Este texto vai acabar falando mais de mim do que do filme, mas enfim, vamos lá.
Vi Vitalina Varela em uma sessão às sete e meia da noite de um sábado, no IMS-SP. Além de mim, havia somente mais uma pessoa, que devia ter a minha idade; no entanto, é só isso que sei, pois ele se sentou nos fundos e eu, na segunda fileira, e não prestei mais atenção para meu “colega” de sala. Isto contribuiu para a sensação de estar vendo o filme sozinho, com uma ambientação parecida como a que seria se estivesse assistindo em minha casa, só que mais imersiva.
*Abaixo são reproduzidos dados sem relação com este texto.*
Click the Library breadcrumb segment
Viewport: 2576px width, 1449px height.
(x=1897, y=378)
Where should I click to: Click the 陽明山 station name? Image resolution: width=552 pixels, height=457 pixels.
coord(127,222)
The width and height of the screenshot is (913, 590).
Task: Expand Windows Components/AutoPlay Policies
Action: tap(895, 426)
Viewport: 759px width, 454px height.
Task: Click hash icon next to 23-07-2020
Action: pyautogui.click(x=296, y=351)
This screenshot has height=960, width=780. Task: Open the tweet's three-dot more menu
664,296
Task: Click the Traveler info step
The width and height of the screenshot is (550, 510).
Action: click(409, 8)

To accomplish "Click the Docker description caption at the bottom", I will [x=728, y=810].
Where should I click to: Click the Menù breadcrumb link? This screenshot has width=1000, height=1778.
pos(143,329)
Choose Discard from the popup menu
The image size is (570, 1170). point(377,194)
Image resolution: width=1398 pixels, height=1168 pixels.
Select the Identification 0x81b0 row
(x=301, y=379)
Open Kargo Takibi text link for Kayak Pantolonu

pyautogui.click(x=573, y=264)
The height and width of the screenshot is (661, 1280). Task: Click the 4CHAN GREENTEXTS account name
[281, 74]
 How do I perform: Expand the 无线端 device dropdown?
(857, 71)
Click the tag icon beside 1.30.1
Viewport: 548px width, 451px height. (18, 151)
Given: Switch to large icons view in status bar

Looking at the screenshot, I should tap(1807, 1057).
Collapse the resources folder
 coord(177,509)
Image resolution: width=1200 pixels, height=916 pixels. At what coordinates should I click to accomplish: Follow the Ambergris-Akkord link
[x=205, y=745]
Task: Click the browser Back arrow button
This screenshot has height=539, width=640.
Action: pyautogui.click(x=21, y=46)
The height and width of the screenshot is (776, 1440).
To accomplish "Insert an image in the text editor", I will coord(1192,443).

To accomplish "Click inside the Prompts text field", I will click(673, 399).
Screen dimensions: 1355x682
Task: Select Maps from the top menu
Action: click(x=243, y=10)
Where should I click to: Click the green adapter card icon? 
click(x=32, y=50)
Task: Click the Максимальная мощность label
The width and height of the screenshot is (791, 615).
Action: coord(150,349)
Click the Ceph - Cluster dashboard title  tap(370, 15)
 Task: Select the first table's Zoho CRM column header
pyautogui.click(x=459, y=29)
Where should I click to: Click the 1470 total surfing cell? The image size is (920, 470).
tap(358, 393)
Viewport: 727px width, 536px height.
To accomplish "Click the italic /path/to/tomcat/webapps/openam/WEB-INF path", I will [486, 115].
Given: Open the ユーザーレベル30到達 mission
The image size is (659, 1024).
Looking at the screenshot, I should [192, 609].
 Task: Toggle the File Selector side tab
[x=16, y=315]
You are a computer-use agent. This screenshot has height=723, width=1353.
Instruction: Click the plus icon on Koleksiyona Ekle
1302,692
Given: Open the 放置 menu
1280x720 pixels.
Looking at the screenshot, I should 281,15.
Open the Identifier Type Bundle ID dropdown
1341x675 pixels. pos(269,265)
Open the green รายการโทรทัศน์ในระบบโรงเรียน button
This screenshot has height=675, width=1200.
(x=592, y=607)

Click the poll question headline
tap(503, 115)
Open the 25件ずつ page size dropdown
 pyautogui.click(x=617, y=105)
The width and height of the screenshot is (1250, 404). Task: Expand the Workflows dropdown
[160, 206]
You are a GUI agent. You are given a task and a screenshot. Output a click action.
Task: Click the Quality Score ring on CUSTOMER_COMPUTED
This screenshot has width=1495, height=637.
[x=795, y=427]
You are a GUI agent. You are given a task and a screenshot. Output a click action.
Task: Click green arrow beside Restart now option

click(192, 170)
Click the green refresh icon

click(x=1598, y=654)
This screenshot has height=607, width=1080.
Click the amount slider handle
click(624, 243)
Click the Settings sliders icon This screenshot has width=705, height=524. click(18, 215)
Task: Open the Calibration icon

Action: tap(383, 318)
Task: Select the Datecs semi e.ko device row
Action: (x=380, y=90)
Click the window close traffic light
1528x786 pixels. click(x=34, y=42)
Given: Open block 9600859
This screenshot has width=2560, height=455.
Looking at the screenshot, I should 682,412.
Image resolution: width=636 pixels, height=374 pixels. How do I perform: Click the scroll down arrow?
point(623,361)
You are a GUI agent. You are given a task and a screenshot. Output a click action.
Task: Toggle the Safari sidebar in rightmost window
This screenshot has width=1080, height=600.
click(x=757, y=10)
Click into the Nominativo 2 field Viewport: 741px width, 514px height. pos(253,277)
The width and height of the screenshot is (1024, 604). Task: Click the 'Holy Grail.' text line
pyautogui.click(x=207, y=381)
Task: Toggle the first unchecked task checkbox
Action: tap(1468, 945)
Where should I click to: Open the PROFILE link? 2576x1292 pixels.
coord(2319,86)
Agora, uma confissão: este foi o primeiro filme de Pedro Costa que vi (o que é uma das minhas quinhentas lacunas que tenho com cinema, e não foi por falta de oportunidades e vontades, apenas o fato de Vitalina Varela ser o primeiro filme do Costa que estreou no famigerado circuito comercial brasileiro ter sido uma coincidência para começar a preencher tal lacuna). Assim, esta entrada pelo universo criado pelo diretor foi bem forte, o bastante para querer voltar a ele e explorar com mais dedicação suas raízes e bifurcações.
O que mais me chamou a atenção em Vitalina Varela é que trata-se de uma obra que conecta-se ao espectador pelos sentidos: a visão (é um filme de escuridão forte a penetrar por todos os planos, modificando e desenhando o espaço e criando molduras e cenas dentro de cenas; mas também de cores expressivas: as cadeiras de mesa de cozinha da igreja às moscas, as roupas de trabalho e as embalagens de produtos de limpeza ou alimentação, o branco dos olhos de Vitalina), a audição (o som de uma vizinhança aparecendo pelo extracampo contrastando com o motor de um avião ou uma garrafa a ser chutada, surgindo como uma explosão, agressivos), até mesmo o tato (quase que pode ser sentida a textura irregular das paredes da casa incompleta do falecido marido de Vitalina, conforme percorre-se aqueles cômodos vazios).
Além disso, me parece ser raro um diretor de cinema que, em 2022, reivindica a relevância de Murnau e de John Ford; e que, ao mesmo tempo, tem a consciência que o mundo que está narrando é um mundo que só pode ser filmado agora, no presente trágico em que se vive.